From the data that follows, print exactly the lines starting at the one containing "Open text template" and ending at the one containing "Viewport: 1242px width, 406px height."; include both of them and nothing more.

Extracted data entries:
★ ★ ★

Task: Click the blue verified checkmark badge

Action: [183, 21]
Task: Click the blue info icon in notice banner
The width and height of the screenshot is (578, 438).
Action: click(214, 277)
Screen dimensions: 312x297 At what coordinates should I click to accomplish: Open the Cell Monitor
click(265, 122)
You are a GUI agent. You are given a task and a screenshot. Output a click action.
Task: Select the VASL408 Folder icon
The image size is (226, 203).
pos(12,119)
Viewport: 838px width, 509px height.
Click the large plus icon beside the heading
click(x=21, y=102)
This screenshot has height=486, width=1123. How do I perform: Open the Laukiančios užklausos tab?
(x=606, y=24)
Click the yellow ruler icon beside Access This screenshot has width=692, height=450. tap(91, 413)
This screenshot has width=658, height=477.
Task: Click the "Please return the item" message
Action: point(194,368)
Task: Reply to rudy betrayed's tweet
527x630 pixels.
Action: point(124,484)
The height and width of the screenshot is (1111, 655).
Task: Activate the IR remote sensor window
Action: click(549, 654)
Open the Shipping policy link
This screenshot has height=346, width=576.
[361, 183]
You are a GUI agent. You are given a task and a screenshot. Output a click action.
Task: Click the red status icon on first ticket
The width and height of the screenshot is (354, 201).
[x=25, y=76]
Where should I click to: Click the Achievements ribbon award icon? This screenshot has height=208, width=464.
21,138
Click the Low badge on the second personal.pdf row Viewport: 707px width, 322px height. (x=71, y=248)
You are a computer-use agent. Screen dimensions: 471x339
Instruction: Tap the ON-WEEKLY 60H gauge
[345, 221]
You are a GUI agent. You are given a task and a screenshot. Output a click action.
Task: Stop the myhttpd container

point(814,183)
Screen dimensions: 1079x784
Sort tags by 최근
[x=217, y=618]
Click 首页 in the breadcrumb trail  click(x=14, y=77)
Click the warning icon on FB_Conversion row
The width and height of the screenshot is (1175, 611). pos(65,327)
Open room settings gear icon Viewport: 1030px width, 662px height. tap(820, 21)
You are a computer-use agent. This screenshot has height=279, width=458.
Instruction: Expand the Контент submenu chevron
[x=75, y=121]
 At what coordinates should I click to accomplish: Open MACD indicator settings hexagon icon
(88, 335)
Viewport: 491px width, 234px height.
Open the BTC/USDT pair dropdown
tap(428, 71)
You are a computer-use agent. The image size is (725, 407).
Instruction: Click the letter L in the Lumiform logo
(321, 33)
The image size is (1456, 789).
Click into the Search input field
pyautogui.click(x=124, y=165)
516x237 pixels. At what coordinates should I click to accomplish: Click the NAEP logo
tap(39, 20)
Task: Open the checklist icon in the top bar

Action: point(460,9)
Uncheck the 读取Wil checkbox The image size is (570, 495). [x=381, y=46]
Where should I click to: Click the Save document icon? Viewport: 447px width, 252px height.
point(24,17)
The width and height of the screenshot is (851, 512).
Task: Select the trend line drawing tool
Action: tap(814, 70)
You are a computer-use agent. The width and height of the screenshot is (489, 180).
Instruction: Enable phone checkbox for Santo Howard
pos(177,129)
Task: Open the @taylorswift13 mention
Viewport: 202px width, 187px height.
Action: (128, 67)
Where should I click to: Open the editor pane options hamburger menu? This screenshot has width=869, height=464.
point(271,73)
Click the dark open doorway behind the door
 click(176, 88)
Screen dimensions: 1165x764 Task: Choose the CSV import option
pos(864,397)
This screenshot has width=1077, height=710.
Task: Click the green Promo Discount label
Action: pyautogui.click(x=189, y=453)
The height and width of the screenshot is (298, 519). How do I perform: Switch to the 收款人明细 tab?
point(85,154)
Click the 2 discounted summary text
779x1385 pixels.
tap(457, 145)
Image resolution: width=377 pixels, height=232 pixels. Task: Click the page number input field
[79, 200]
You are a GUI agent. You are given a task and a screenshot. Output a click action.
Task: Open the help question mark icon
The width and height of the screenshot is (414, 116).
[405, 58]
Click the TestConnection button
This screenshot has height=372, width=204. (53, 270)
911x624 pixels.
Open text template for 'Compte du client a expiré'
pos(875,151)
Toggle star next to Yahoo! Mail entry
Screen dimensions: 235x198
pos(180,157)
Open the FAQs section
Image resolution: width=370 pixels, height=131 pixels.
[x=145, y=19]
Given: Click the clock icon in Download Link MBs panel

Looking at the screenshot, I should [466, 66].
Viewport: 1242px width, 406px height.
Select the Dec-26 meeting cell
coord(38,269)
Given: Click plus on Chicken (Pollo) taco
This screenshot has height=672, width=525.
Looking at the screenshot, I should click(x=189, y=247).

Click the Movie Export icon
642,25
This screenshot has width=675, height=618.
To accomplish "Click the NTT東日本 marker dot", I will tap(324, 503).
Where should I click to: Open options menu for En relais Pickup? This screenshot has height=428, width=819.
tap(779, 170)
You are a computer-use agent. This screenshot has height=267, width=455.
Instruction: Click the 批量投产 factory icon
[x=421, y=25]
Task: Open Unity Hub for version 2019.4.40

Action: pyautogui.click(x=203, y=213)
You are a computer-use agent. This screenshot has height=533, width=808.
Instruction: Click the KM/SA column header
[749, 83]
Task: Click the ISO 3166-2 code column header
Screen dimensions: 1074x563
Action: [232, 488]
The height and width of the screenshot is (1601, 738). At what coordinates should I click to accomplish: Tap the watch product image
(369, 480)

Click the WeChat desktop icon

★ ★ ★

** RESPONSE TO THIS TASK **
Open text template for 'Compte du client a expiré'
pos(875,151)
Toggle star next to Yahoo! Mail entry
Screen dimensions: 235x198
pos(180,157)
Open the FAQs section
Image resolution: width=370 pixels, height=131 pixels.
[x=145, y=19]
Given: Click the clock icon in Download Link MBs panel

Looking at the screenshot, I should [466, 66].
Viewport: 1242px width, 406px height.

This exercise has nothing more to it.